* **WORK ORDER**:
Across the entries below, count the lines in which the word "computer" occurs. Reply with the count alone.

* **DATA TO EXAMINE**:
***
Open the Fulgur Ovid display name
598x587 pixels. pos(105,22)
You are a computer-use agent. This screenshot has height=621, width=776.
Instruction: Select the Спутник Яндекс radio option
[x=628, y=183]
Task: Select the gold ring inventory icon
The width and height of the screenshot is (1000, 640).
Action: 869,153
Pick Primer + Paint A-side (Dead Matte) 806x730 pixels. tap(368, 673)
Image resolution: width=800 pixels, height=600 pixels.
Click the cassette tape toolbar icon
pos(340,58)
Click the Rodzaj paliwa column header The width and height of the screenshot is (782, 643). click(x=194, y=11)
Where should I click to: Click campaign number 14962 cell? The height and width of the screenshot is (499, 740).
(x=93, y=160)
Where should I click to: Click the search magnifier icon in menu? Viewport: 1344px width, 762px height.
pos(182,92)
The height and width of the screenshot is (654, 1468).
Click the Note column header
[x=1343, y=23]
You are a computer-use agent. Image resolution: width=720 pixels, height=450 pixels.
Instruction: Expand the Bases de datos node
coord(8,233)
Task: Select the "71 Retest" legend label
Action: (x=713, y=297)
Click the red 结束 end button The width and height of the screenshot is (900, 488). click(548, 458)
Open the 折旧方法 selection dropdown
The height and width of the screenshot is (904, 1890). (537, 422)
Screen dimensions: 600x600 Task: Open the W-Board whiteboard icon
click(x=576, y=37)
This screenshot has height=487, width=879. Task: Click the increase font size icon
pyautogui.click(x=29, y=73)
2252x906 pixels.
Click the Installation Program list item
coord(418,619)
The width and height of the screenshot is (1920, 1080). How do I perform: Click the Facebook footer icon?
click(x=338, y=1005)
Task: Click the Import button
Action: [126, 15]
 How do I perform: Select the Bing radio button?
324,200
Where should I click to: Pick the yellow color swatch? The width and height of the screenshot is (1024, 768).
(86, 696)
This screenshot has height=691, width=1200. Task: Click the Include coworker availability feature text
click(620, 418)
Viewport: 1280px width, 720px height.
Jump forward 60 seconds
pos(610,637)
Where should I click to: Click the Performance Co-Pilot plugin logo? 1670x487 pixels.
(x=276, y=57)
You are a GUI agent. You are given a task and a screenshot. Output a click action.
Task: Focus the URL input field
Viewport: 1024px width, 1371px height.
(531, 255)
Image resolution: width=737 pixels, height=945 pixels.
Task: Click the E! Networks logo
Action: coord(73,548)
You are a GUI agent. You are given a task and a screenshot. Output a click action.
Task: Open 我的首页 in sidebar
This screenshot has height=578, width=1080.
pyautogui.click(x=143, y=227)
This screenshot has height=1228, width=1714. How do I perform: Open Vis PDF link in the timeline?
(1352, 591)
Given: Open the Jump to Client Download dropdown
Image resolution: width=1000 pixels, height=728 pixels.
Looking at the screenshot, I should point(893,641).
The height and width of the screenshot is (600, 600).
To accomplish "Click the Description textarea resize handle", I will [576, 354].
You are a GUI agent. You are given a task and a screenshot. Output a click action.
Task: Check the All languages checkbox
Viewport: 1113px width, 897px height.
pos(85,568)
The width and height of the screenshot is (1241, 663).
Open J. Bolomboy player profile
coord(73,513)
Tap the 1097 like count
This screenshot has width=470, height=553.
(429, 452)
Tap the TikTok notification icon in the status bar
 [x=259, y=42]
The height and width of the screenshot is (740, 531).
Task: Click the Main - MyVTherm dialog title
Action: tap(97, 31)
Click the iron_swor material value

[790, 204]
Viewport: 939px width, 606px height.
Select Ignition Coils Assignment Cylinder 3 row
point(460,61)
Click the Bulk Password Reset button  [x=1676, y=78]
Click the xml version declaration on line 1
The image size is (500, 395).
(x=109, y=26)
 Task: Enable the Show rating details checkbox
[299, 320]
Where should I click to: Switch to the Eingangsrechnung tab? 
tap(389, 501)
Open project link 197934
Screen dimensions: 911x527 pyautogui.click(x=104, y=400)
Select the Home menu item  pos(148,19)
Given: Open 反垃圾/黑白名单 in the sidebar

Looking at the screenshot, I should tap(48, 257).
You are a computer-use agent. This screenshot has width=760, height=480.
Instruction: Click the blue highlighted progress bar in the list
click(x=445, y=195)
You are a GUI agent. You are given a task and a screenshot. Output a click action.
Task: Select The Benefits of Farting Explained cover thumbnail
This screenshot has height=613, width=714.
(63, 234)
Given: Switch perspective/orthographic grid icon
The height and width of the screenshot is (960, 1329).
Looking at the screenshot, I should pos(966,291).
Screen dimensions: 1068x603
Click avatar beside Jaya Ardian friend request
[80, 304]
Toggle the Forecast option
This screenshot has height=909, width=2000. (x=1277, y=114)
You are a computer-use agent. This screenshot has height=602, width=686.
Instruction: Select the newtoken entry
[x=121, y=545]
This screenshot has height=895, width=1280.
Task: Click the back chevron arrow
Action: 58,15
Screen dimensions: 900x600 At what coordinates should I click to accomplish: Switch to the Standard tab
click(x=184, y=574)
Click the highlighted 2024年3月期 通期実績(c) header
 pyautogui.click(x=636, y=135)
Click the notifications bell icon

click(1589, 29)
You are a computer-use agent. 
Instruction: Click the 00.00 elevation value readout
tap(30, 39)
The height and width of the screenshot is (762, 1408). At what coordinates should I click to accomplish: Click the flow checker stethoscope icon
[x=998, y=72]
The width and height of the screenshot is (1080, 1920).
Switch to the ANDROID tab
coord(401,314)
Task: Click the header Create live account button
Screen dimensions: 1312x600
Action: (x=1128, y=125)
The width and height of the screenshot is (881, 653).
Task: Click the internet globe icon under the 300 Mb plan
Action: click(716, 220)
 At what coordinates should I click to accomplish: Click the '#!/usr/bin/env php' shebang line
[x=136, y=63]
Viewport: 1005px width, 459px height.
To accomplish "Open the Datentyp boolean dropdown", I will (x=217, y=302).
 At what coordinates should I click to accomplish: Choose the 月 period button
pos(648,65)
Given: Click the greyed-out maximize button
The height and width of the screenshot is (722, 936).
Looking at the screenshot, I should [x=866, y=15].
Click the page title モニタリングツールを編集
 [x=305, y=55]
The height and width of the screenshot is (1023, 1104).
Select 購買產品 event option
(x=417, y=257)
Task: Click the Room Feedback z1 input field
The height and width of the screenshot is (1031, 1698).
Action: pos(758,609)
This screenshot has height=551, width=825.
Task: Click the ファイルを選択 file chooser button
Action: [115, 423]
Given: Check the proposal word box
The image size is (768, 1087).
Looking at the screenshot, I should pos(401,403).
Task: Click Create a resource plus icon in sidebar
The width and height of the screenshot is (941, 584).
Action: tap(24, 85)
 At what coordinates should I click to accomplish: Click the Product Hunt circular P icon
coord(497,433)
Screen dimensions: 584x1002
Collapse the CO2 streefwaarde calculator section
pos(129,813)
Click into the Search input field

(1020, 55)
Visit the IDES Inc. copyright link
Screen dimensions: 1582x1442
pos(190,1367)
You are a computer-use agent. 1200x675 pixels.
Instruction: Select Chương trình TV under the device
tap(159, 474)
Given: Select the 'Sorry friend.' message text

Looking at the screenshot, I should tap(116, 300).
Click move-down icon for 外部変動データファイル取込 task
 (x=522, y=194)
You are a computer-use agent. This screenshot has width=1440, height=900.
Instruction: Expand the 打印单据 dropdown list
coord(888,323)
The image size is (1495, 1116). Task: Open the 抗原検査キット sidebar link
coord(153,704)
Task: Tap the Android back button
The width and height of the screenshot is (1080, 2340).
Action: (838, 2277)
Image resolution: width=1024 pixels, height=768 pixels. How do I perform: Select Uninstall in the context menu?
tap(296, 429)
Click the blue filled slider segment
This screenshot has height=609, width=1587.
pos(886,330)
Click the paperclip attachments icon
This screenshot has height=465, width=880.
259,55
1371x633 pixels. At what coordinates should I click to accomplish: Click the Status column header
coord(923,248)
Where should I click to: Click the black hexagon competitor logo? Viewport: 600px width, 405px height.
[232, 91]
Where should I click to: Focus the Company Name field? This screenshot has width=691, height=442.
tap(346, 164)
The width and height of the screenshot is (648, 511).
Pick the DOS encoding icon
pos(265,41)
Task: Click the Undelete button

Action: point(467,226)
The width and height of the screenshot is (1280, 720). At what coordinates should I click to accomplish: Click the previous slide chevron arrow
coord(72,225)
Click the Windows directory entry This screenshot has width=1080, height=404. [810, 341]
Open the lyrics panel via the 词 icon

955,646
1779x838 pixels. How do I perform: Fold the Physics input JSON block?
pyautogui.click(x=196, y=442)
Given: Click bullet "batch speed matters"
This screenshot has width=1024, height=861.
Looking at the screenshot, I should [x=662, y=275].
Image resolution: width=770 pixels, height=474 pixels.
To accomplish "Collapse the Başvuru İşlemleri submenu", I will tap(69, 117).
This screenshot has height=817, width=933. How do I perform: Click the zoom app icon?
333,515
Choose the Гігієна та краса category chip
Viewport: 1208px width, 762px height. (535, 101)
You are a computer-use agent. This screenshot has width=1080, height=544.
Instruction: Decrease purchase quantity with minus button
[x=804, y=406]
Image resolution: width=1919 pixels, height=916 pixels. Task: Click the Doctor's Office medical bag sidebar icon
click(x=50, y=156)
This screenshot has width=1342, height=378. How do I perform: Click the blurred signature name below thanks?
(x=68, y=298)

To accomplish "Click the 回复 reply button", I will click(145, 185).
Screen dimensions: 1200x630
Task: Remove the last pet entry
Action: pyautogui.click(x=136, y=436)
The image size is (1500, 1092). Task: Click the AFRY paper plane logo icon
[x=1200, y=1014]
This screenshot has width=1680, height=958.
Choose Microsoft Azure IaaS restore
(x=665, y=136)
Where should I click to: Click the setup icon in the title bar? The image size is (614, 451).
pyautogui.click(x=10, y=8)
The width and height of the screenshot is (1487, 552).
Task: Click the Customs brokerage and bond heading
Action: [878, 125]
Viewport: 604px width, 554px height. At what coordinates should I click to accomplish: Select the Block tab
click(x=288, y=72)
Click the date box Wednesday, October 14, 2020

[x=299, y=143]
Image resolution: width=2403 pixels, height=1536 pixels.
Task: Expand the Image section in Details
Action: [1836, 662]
***
* **OUTPUT**:
8